Anti-ISIS Mosul operation: Latest developments

Iraqi PM Abadi announced the start of military operations to liberate the northern city of Mosul from ISIS militants early Monday.

Iraqi PM Abadi announced the start of military operations to liberate the northern city of Mosul from ISIS militants early Monday.


Iraqi Prime Minister Haider al-Abadi announced the start of military operations to liberate the northern city of Mosul from ISIS militants early Monday, launching the country on its toughest battle since American troops left nearly five years ago.

Following are some of the most recent developments related to the operation:

Iraqi forces ‘ahead of schedule’ in first day of operations

Iraqi security forces were “ahead of schedule” after the first day of the offensive for the ISIS-held city of Mosul, a Pentagon official said Monday.

The US-led coalition has for months been helping train Iraqi forces for the fight for Mosul.

“Early indications are that Iraqi forces have met their objectives so far, and that they are ahead of schedule for this first day,” Pentagon press secretary Peter Cook said.

But he warned it was unknown how long the battle would last. A top US general earlier said it would take several weeks or even longer.

The offensive begins

Two years after ISIS seized the city of 1.5 million people and declared a caliphate from there encompassing tracts of Iraq and Syria, a force of some 30,000 Iraqi and Kurdish Peshmerga forces and Sunni tribal fighters began to advance.

Helicopters released flares and explosions could be heard on the city’s eastern front, where Reuters watched Kurdish fighters move forward to take outlying villages.

“Daesh are using motorcycles for their patrols to evade air detection, with pillion passengers using binoculars to check out buildings and streets,” said Abu Maher, using an Arabic acronym for ISIS.

3,000 Turkish-trained Iraqi fighters taking part

Turkey’s deputy prime minister says some 3,000 Turkish-trained Iraqi fighters are taking part in the operation to free Mosul from ISIS militants. Deputy Prime Minister Numan Kurtulmus also told reporters on Monday that Turkey has no intention of withdrawing its troops from a base in northern Iraq, where they have been training Iraqi forces to fight ISIS.

He says that so far, nearly 4,000 Mosul fighters, including Arabs, Turkmens, Kurds, and a number of Yazidis, have been trained in this training camp in Bashiqa, near Mosul. Kurtulmus said that “about 3,000 of them have joined the Mosul operation” with the Kurdish Peshmerga forces.

Erdogan: Impossible for Turkey to stay out

President Recep Tayyip Erdogan on Monday indicated that Turkey would play a role in the US-backed Iraqi offensive to retake the city of Mosul, saying it was unthinkable that Ankara would stay on the sidelines.
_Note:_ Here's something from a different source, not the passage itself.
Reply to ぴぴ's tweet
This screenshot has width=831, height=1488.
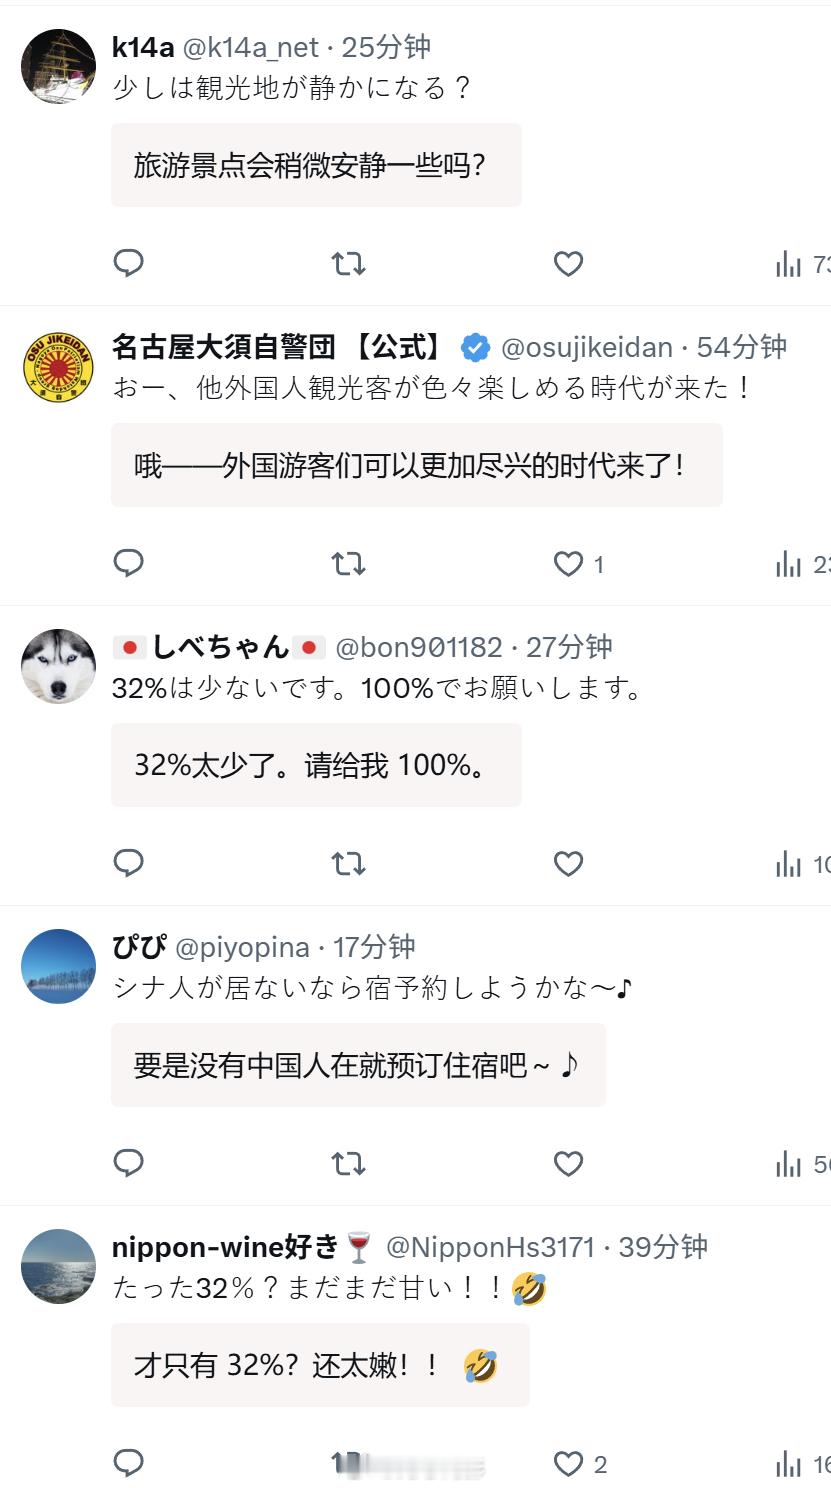point(129,1163)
“We will be in the operation and we will be at the table,” Erdogan said in a televised speech. “Our brothers are there and our relatives are there. It is out of the question that we are not involved.”

100,000 may flee for Syria

The United Nations refugee agency said on Monday that up to 100,000 Iraqis may flee to Syria and Turkey to escape the assault aimed at ousting ISIS. The UN High Commissioner for Refugees (UNHCR) issued an appeal for an additional $61 million to provide tents, camps, winter items and stoves for displaced inside Iraq and the two neighboring countries.

UN ‘extremely concerned’

The UN deputy Secretary General for Humanitarian Affairs and Emergency Relief voiced grave concern Sunday at risks faced by civilians as the operations began.

“I am extremely concerned for the safety of up to 1.5 million people living in Mosul who may be impacted by military operations to retake the city from ISIS,” Stephen O’Brien said.

He warned that “families are at extreme risk of being caught in cross-fire or targeted by snipers.”

The northern city was where ISIS leader Abu Bakr al-Baghdadi publicly proclaimed a “caliphate” straddling Iraq and Syria in June 2014.

With the support of Iran and a US-led coalition, Iraqi forces have since regained much of the ground lost to ISIS. Mosul is the extremist group’s last major stronghold in Iraq.

Iraqi Prime Minister Haider al-Abadi has said only government forces will enter Mosul, a Sunni-majority city that ISIS seized with relative ease partly amid local resentment towards the Shiite-dominated security forces.

“Depending on the intensity and scope of the fighting, as many as one million people may be forced to flee their homes in a worst-case scenario,” O’Brien said in a UN statement.

Children and elderly are among those at greatest risk, he said.

“Tens of thousands of Iraqi girls, boys, women and men may be under siege or held as human shields. Thousands may be forcibly expelled or trapped between the fighting lines,” O’Brien added.

Decisive moment’

US Secretary of Defense Ash Carter said the operation was key to defeating the extremist group.

“This is a decisive moment in the campaign to deliver ISIS a lasting defeat,” Carter said in a statement.

“We are confident our Iraqi partners will prevail against our common enemy and free Mosul and the rest of Iraq from ISIS’s hatred and brutality.”